Available records

►

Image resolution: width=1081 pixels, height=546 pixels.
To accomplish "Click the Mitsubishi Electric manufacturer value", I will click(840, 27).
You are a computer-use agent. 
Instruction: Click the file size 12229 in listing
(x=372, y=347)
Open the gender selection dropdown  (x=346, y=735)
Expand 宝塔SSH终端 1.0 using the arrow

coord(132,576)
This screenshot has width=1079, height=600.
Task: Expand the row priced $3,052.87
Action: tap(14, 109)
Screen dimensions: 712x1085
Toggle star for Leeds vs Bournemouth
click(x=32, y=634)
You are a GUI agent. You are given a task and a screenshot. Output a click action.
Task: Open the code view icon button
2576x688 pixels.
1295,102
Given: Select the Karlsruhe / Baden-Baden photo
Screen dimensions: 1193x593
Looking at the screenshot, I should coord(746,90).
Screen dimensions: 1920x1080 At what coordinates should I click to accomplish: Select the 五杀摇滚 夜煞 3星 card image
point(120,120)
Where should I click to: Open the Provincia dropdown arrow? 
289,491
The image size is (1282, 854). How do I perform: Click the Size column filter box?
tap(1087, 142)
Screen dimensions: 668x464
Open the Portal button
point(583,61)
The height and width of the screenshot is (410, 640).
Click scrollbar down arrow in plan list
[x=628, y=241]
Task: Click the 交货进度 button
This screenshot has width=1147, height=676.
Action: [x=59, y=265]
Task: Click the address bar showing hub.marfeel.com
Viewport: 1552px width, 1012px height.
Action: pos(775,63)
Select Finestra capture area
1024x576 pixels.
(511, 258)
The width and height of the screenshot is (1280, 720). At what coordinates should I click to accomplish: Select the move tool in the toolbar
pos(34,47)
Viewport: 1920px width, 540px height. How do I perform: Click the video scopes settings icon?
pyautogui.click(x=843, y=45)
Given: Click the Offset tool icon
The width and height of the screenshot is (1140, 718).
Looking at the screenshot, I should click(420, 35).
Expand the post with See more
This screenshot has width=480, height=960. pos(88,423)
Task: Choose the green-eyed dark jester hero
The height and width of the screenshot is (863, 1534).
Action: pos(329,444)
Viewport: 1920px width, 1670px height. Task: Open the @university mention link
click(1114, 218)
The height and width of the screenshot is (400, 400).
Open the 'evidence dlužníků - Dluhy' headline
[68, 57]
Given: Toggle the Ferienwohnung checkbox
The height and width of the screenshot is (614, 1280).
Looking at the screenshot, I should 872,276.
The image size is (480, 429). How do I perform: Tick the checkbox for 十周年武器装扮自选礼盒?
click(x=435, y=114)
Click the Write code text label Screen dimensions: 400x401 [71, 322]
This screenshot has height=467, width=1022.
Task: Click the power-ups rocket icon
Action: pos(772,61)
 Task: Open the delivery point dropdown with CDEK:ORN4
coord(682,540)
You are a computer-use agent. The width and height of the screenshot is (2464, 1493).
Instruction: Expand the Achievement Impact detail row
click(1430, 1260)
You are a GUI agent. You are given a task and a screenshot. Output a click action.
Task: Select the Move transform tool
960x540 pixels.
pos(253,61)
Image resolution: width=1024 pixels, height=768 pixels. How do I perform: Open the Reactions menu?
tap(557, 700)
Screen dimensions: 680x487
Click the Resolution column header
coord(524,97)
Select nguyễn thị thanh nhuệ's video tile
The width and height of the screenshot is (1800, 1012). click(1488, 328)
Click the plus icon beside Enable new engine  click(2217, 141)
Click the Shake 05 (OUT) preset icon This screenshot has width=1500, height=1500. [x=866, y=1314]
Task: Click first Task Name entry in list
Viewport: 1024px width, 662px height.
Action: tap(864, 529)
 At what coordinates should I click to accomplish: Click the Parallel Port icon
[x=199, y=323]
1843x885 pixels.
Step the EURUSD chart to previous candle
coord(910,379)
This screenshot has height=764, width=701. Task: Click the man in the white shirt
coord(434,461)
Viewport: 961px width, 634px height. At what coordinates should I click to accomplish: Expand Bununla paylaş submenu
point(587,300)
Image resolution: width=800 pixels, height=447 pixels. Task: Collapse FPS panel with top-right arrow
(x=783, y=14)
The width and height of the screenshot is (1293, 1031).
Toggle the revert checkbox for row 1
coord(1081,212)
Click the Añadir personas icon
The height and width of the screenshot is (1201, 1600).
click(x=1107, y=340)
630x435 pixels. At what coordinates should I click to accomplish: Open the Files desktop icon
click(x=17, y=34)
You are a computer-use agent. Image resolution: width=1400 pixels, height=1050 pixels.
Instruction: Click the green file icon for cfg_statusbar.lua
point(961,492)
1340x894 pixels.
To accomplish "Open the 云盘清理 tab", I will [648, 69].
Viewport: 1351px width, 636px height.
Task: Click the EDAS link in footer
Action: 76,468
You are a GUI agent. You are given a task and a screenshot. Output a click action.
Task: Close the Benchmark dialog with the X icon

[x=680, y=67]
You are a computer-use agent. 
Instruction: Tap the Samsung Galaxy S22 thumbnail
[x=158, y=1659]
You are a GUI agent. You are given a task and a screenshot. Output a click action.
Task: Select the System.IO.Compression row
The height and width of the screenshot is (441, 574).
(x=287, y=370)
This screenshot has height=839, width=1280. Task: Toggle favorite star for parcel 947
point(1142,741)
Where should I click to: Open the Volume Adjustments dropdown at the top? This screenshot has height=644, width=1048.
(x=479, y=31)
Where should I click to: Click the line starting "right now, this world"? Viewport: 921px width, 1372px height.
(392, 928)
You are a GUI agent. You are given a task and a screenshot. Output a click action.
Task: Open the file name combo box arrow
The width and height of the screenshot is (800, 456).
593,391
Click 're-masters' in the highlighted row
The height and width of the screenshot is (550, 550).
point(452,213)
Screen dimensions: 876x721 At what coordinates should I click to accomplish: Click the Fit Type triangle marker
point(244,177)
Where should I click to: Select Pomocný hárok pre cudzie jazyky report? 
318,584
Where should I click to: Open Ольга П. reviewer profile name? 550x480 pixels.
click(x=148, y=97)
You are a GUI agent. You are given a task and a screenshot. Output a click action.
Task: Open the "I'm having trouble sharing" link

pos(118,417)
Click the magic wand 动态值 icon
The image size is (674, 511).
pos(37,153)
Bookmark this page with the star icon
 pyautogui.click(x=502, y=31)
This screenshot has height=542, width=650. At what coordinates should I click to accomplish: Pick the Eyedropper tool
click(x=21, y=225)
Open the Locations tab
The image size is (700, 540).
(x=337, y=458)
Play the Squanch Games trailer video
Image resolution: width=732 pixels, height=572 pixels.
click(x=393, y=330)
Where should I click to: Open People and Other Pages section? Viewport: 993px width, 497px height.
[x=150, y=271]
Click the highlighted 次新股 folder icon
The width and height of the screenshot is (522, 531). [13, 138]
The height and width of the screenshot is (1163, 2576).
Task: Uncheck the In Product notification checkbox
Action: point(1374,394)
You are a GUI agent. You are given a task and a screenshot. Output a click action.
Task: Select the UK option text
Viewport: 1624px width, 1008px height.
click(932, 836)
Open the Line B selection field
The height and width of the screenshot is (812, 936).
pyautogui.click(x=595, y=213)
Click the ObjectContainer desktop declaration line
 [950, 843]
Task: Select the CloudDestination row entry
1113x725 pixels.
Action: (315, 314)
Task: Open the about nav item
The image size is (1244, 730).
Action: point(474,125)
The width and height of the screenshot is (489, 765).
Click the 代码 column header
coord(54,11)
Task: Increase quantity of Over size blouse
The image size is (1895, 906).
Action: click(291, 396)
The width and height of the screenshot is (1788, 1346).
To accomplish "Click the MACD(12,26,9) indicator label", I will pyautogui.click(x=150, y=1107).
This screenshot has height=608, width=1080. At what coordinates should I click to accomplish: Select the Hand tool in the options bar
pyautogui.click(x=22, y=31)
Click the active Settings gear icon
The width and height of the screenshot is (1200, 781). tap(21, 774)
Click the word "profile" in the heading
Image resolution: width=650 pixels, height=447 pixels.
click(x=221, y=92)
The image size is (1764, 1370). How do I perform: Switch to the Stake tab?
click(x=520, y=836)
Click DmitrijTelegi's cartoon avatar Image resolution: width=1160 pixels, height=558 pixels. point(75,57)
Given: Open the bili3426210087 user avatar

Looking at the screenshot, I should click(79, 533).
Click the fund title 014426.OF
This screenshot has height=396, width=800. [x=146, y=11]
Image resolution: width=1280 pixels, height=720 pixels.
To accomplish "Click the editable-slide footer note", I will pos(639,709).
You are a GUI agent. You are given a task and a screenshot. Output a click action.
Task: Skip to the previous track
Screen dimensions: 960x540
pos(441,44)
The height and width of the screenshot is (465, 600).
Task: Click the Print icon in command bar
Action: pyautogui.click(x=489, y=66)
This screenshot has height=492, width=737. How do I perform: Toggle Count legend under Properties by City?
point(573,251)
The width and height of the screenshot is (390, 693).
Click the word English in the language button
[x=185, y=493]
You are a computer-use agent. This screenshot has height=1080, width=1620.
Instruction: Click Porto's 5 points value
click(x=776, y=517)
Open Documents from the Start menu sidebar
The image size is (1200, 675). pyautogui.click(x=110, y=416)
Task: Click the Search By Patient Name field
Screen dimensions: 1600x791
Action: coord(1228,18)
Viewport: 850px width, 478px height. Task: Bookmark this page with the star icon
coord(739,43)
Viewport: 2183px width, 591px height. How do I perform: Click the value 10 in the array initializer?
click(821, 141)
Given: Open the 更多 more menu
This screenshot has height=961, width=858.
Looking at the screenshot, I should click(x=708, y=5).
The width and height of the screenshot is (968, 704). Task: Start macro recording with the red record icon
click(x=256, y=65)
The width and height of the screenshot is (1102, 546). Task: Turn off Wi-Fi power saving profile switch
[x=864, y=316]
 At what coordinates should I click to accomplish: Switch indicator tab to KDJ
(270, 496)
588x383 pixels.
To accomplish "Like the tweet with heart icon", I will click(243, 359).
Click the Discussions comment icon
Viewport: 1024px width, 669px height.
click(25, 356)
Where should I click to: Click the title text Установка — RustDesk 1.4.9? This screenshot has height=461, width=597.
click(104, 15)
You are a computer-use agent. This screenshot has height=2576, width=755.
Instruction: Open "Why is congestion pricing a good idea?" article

◄

Work to be completed
Copy the records above exactly, beginning at the line that contains "Image resolution: width=732" and stopping after the line that contains "Task: Select the UK option text".

Answer box
Image resolution: width=732 pixels, height=572 pixels.
click(x=393, y=330)
Where should I click to: Open People and Other Pages section? Viewport: 993px width, 497px height.
[x=150, y=271]
Click the highlighted 次新股 folder icon
The width and height of the screenshot is (522, 531). [13, 138]
The height and width of the screenshot is (1163, 2576).
Task: Uncheck the In Product notification checkbox
Action: point(1374,394)
You are a GUI agent. You are given a task and a screenshot. Output a click action.
Task: Select the UK option text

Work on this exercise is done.